Ronny, seorang Madura, telah bekerja di Wisma Jaya Indah selama 25 tahun. Itulah satu-satunya pekerjaan yang dia jalani. Ronny dulu biasa pergi ke desa-desa untuk mencari gadis-gadis untuk wismanya. Tetapi akhir-akhir ini dia lebih banyak bersantai di halaman depan rumah pelacuran. “Hanya menjaga keamanan dan mempersilakan masuk kaum laki-laki,” katanya.
Saat Time berada di Dolly, suasana sepi. Sekelompok orang Korea ragu-ragu untuk masuk. “Hanya Rp 50.000/jam,” kata Ronny kepada mereka. Salah satu orang Korea itu masuk, dan lainnya pun menyusul.
Di Gresik, orang-orang Madura juga banyak dijumpai.

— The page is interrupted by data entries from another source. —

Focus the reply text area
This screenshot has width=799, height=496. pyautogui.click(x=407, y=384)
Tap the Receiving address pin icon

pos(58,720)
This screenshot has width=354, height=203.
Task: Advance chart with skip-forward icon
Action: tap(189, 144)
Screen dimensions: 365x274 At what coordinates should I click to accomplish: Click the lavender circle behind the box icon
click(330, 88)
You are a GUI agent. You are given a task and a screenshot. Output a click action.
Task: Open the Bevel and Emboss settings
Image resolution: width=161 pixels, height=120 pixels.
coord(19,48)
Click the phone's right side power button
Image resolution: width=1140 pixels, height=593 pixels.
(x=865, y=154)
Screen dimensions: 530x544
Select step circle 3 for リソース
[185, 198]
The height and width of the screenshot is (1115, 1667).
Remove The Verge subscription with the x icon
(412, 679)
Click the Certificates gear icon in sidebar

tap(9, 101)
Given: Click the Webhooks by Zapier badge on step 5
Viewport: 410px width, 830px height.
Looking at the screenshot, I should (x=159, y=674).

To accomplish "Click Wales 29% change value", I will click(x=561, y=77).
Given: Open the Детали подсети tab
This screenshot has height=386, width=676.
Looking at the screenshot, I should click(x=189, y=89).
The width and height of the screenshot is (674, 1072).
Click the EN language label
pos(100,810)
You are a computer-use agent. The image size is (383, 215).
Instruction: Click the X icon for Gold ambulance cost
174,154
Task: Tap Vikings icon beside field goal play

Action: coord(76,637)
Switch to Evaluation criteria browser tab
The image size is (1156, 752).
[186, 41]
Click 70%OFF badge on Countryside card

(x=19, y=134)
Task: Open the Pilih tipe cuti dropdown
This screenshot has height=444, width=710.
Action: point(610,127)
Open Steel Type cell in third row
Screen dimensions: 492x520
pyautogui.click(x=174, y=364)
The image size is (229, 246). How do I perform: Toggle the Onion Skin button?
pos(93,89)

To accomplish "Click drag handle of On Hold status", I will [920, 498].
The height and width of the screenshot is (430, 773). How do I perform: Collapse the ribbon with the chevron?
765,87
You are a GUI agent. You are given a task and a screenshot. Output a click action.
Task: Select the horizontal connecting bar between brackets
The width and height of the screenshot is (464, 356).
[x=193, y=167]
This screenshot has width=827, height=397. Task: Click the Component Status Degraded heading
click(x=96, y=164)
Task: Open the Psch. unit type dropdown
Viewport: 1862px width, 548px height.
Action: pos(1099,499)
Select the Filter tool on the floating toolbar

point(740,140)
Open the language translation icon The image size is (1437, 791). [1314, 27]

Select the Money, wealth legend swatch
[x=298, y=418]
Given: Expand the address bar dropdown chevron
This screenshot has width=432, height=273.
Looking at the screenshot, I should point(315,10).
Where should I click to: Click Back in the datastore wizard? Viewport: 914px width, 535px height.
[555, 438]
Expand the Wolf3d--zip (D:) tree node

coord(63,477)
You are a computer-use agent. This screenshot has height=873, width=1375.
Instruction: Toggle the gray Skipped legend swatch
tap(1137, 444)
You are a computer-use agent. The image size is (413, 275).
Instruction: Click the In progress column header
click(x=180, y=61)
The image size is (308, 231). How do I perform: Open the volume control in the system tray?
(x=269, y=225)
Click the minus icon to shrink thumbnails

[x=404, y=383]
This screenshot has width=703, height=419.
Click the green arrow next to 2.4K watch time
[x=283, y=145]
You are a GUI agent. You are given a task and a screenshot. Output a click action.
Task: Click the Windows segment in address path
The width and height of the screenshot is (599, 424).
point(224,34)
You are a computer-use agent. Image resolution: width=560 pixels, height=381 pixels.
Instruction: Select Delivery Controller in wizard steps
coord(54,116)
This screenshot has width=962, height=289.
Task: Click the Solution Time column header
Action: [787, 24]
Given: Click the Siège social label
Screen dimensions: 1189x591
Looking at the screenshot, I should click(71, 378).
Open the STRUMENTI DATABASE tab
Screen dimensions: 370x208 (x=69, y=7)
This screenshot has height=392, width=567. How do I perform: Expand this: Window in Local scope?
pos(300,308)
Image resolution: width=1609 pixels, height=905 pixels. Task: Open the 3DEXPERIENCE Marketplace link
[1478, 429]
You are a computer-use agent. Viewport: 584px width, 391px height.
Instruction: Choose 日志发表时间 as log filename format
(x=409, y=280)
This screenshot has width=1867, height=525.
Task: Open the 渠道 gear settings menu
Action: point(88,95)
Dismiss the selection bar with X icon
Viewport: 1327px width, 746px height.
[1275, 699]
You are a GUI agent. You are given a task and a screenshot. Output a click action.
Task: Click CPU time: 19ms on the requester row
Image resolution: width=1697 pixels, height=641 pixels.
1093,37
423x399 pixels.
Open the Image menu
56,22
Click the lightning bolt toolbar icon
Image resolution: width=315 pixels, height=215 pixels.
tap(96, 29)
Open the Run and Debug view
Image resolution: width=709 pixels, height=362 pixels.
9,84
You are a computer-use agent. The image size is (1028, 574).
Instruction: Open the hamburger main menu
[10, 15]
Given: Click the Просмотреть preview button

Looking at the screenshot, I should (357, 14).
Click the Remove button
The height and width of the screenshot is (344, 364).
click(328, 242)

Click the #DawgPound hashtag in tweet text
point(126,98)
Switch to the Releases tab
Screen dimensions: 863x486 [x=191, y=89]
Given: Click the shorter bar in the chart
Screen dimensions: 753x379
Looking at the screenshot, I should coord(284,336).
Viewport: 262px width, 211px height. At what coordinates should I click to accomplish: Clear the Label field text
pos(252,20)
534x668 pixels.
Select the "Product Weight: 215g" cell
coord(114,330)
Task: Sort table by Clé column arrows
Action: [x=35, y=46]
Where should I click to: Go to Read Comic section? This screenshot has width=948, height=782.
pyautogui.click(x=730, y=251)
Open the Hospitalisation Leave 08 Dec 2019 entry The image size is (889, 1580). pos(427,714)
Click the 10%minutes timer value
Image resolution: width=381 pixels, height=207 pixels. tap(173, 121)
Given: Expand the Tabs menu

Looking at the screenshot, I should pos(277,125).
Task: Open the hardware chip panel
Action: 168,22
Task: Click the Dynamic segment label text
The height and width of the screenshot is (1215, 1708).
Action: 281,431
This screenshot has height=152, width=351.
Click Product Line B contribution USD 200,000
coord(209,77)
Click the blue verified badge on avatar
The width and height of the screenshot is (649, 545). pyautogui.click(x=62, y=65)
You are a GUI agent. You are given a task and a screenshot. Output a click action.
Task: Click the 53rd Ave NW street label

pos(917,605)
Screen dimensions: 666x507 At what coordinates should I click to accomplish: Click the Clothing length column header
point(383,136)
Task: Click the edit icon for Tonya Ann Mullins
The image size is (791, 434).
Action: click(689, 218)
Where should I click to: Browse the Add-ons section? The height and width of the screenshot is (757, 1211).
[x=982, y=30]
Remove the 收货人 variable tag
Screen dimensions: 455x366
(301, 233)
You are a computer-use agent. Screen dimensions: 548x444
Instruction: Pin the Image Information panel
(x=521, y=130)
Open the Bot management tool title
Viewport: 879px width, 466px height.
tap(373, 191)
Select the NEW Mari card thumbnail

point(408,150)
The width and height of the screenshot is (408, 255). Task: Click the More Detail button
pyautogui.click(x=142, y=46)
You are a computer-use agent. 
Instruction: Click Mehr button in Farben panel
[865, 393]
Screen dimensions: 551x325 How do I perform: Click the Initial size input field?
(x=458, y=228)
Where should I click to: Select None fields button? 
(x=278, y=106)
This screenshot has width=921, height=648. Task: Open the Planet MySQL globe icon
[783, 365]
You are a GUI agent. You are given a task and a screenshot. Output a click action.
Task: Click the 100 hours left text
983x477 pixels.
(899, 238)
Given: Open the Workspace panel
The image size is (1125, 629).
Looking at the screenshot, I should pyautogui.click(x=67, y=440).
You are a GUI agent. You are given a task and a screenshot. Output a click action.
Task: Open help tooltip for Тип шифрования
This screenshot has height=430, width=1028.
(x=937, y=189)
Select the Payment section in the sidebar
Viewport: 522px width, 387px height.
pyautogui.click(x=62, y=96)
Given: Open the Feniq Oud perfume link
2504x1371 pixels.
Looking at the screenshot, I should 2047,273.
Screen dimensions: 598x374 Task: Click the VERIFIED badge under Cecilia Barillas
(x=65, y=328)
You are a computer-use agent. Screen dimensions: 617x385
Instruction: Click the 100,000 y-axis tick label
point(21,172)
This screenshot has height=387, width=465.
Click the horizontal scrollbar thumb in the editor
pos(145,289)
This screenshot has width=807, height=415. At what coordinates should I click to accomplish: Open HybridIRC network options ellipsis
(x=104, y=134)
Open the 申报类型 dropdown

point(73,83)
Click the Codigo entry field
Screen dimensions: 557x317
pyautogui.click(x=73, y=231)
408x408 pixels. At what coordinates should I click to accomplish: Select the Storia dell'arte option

Time melukiskan bagaimana sekitar 20 orang Madura bekerja keras me-mretheli sebuah kapal bekas milik Angkatan Laut yang terdampar di pantai yang dangkal. Di tengah air yang berminyak dan berlumpur, mereka memotong-motong kapal itu dengan las dan gergaji raksasa. “Tak ada yang bakal tersisa setelah kami selesaikan pekerjaan ini,” kata Syaful Bakri, mandornya, dengan bangga.
Potongan-potongan besi itu kemudian akan beredar ke seluruh penjuru Indonesia berkat jaringan luas para pedagang Madura. Ini baik bagi para pembeli besi bekas. Proses ini menyingkirkan makelar yang biasanya mengambil keuntungan besar, tulis Time.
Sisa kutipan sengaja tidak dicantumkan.